### Aufgabenstellung
Zähle die Zeilen der Einträge, in denen die Zeichenfolge "icon" vorkommt, und nenne nur die Anzahl. Groß- und Kleinschreibung ist zu beachten.
******
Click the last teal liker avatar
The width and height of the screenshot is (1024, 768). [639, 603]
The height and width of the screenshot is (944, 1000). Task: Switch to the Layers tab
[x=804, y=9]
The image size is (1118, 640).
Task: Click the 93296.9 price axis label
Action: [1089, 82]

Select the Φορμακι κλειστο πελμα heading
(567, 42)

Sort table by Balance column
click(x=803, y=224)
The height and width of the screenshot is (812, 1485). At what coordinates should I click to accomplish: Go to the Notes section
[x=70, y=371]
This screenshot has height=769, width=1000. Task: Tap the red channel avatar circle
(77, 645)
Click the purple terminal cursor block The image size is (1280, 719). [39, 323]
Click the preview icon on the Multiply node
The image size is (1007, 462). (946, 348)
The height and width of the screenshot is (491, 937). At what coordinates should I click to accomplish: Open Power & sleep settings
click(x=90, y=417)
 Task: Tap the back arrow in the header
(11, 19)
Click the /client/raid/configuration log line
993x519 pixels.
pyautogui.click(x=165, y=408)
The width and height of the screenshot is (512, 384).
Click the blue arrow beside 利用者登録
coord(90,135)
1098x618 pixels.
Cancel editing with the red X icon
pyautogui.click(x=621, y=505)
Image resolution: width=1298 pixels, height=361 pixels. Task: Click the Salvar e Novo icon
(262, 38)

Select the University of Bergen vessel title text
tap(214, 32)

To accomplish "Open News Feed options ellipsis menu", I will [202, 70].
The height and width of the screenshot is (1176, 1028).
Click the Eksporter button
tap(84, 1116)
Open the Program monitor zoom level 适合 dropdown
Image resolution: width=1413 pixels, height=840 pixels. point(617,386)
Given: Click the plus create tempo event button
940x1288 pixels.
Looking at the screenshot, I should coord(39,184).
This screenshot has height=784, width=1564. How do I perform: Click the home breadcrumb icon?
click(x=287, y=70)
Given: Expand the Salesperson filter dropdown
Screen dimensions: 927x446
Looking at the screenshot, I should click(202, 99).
******
### Antwort
4